═════ SUPPLIED INFORMATION
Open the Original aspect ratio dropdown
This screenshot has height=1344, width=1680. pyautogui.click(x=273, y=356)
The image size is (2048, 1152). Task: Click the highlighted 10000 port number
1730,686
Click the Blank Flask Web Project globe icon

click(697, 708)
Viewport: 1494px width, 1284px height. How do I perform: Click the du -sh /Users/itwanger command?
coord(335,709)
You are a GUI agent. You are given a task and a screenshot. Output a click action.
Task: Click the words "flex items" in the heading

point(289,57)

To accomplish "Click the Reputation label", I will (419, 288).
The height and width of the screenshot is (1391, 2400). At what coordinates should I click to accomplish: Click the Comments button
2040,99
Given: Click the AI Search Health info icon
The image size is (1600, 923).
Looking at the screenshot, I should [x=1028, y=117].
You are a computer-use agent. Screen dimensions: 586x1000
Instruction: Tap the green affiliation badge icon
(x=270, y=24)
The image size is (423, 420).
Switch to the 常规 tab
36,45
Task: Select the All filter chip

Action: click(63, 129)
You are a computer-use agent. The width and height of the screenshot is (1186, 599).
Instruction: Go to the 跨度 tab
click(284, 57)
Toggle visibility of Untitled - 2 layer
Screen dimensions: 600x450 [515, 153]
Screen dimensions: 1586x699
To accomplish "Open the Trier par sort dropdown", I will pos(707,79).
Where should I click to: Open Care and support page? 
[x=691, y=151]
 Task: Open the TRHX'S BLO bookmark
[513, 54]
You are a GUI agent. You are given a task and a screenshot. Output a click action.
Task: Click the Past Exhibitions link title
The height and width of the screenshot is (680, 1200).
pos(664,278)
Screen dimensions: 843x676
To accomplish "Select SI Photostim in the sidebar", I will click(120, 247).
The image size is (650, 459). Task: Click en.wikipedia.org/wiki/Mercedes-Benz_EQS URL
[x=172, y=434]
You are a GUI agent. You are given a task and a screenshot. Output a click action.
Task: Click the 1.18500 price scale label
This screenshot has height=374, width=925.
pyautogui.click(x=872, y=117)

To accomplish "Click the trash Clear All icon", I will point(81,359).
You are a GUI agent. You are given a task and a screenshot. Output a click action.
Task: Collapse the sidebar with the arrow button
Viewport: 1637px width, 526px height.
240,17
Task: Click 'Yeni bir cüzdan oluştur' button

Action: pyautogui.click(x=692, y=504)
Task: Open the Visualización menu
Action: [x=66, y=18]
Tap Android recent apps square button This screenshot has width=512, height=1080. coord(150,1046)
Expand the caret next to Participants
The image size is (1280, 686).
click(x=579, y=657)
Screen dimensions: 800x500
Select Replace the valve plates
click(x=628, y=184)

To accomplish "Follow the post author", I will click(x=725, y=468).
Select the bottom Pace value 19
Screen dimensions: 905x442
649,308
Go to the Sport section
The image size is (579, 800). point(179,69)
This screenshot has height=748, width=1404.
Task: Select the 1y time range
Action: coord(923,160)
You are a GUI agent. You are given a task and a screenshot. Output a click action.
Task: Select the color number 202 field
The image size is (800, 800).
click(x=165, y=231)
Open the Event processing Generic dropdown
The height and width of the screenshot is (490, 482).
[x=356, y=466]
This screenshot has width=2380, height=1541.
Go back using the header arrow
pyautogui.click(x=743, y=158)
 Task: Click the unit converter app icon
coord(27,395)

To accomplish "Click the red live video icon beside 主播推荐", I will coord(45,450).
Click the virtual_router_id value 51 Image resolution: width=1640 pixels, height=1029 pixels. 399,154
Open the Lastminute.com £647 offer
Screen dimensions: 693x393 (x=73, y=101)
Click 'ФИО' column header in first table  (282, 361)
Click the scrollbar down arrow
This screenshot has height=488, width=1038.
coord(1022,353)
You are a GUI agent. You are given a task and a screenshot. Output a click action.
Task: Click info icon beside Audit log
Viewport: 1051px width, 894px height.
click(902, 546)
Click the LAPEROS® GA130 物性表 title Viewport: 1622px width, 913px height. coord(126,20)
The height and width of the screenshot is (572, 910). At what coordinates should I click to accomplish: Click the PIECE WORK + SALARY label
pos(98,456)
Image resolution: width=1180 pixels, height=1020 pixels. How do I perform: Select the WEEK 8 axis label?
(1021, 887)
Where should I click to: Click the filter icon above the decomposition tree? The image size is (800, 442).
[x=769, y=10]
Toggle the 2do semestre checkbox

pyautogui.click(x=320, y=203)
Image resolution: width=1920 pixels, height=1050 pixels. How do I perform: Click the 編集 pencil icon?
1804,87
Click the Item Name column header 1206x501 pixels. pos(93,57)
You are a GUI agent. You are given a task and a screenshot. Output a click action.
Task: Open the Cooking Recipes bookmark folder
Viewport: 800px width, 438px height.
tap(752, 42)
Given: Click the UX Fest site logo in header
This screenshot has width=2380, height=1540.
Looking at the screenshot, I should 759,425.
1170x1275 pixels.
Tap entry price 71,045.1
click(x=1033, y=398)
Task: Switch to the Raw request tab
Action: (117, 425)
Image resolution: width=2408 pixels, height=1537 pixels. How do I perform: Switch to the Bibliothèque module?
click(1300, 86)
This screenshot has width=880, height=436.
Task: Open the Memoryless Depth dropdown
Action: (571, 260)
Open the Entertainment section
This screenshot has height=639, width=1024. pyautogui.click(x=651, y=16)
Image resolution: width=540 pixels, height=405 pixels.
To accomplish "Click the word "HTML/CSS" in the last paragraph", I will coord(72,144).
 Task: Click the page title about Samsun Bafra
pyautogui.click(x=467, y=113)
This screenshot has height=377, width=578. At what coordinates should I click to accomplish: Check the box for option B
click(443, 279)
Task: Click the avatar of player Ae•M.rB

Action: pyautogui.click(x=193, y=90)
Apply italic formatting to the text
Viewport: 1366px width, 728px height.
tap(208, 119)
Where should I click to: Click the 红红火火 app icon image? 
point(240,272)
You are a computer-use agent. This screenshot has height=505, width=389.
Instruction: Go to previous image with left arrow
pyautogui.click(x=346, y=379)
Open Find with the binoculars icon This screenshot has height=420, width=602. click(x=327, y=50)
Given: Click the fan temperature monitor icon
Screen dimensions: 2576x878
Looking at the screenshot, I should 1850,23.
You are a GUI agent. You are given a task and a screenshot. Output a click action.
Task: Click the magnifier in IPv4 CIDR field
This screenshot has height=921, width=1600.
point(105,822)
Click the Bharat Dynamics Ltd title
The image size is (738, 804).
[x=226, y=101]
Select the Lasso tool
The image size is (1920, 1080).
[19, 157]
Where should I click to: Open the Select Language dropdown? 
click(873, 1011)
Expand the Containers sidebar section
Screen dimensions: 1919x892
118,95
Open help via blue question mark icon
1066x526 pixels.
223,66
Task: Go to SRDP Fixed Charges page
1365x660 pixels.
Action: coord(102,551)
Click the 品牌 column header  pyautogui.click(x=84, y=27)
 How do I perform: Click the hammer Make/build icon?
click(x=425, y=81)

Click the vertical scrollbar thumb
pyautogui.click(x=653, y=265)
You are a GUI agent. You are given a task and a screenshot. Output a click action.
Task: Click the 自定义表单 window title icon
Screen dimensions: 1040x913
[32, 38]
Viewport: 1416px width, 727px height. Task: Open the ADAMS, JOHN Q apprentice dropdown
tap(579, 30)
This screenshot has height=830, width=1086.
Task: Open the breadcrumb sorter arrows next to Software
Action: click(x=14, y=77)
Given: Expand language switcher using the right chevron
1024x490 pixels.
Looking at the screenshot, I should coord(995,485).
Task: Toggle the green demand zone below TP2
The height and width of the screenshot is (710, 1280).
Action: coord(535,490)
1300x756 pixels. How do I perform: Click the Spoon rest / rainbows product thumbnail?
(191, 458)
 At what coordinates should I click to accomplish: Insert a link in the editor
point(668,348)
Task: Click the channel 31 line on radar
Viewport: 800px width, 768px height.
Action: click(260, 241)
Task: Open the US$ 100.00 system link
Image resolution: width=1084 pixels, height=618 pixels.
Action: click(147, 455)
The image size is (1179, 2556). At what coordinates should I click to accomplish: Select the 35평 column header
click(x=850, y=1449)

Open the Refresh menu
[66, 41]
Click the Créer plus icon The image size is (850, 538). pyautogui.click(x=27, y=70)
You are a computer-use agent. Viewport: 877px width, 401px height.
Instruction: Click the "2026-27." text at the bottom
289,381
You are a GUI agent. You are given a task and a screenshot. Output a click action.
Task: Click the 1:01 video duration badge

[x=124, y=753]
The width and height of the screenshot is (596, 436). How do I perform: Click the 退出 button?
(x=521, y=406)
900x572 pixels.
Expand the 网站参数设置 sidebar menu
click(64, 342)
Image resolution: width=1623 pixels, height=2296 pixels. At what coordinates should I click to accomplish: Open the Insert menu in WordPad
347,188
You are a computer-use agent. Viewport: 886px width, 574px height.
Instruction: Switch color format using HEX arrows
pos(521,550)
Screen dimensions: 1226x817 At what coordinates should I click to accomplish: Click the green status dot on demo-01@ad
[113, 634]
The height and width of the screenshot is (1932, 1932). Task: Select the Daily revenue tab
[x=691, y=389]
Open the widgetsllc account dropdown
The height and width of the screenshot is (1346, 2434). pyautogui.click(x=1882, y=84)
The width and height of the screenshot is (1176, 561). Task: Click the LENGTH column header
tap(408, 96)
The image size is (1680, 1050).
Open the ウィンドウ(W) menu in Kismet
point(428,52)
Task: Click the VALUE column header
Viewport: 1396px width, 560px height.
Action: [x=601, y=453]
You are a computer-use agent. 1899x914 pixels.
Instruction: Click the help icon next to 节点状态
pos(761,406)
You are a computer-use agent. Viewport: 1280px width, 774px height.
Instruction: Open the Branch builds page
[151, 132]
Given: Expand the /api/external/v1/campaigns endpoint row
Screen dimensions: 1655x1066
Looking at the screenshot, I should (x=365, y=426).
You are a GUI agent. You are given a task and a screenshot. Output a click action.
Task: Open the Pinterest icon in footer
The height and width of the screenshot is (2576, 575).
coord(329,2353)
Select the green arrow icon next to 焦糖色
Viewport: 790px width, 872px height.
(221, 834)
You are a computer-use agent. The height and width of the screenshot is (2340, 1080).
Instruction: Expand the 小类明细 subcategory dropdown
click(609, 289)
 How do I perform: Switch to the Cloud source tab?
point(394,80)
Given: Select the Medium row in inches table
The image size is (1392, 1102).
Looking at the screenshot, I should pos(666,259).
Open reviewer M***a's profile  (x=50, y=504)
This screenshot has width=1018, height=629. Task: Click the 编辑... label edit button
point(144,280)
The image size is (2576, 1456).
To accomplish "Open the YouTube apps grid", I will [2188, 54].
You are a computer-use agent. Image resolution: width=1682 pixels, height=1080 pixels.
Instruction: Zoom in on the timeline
══════════
EXERCISE DETAILS -> Starting with the line that contains "Click the Bharat Dynamics Ltd title" and going on through the line that contains "click(873, 1011)", put those lines into a JSON list of strings, one string per line, with blank lines left out.

TASK ANSWER ->
[
  "Click the Bharat Dynamics Ltd title",
  "The image size is (738, 804).",
  "[x=226, y=101]",
  "Select the Lasso tool",
  "The image size is (1920, 1080).",
  "[19, 157]",
  "Where should I click to: Open the Select Language dropdown? ",
  "click(873, 1011)"
]